Will you output, unchanged, the lines of the material below, starting with the line that contains "Open Generate Beacon" and going on through the line that contains "Action: pyautogui.click(x=1111, y=231)", with both of those lines included?

-- Data to process start --

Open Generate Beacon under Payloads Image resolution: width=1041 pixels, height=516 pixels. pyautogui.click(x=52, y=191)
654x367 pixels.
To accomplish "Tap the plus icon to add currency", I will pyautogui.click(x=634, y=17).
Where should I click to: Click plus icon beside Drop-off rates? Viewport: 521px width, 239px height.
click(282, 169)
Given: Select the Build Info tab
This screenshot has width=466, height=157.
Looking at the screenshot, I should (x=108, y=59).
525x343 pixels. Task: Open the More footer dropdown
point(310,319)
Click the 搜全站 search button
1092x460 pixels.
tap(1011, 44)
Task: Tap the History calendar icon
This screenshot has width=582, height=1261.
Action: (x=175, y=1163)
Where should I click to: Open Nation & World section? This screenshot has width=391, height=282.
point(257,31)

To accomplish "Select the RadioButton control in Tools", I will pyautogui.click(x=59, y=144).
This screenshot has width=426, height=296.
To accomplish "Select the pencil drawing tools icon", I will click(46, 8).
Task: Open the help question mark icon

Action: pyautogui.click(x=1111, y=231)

-- Data to process end --
-- Data to process start --

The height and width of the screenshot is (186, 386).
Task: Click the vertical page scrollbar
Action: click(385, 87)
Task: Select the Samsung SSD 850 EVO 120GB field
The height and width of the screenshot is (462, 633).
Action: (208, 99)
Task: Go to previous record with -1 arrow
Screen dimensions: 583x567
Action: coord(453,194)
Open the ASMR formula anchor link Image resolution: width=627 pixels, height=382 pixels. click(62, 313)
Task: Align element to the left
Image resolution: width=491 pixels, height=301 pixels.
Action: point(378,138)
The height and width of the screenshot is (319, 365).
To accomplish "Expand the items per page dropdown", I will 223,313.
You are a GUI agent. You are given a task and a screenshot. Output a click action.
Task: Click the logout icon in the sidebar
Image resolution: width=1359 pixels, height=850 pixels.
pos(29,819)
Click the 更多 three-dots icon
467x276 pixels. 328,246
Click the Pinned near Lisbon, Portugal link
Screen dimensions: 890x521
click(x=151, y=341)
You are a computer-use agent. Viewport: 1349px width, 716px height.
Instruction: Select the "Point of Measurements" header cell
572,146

-- Data to process end --
-- Data to process start --

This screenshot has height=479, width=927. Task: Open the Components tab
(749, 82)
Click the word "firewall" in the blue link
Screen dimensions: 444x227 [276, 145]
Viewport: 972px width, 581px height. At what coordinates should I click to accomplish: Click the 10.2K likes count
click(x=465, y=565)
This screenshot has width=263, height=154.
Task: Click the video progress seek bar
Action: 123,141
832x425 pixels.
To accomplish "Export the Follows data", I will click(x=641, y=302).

-- Data to process end --

# Task response
Open Generate Beacon under Payloads Image resolution: width=1041 pixels, height=516 pixels. pyautogui.click(x=52, y=191)
654x367 pixels.
To accomplish "Tap the plus icon to add currency", I will pyautogui.click(x=634, y=17).
Where should I click to: Click plus icon beside Drop-off rates? Viewport: 521px width, 239px height.
click(282, 169)
Given: Select the Build Info tab
This screenshot has width=466, height=157.
Looking at the screenshot, I should (x=108, y=59).
525x343 pixels. Task: Open the More footer dropdown
point(310,319)
Click the 搜全站 search button
1092x460 pixels.
tap(1011, 44)
Task: Tap the History calendar icon
This screenshot has width=582, height=1261.
Action: (x=175, y=1163)
Where should I click to: Open Nation & World section? This screenshot has width=391, height=282.
point(257,31)

To accomplish "Select the RadioButton control in Tools", I will pyautogui.click(x=59, y=144).
This screenshot has width=426, height=296.
To accomplish "Select the pencil drawing tools icon", I will click(46, 8).
Task: Open the help question mark icon

Action: pyautogui.click(x=1111, y=231)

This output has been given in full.